[Stored rows]:
--------------------------------------------------

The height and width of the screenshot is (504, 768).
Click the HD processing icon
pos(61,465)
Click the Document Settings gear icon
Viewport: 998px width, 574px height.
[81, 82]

--------------------------------------------------

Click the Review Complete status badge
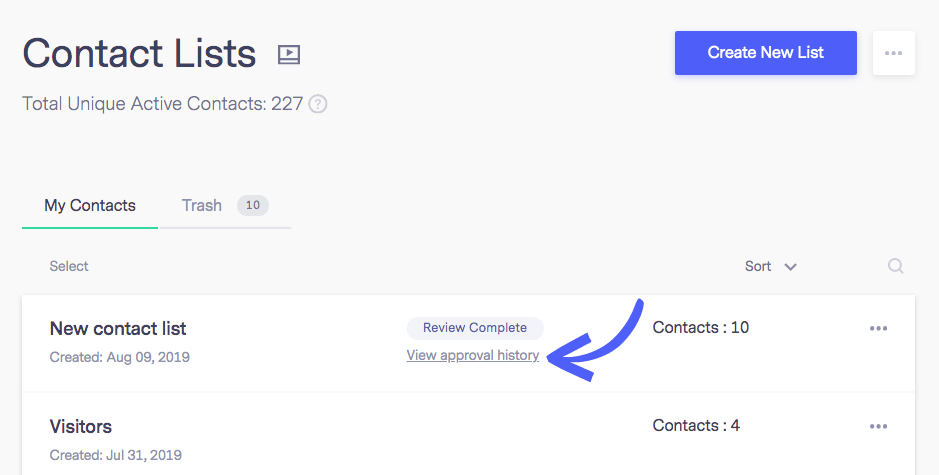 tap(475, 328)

--------------------------------------------------

[Given task]:
Show each line of the material above that contains the word "icon".

[Task output]:
Click the HD processing icon
Click the Document Settings gear icon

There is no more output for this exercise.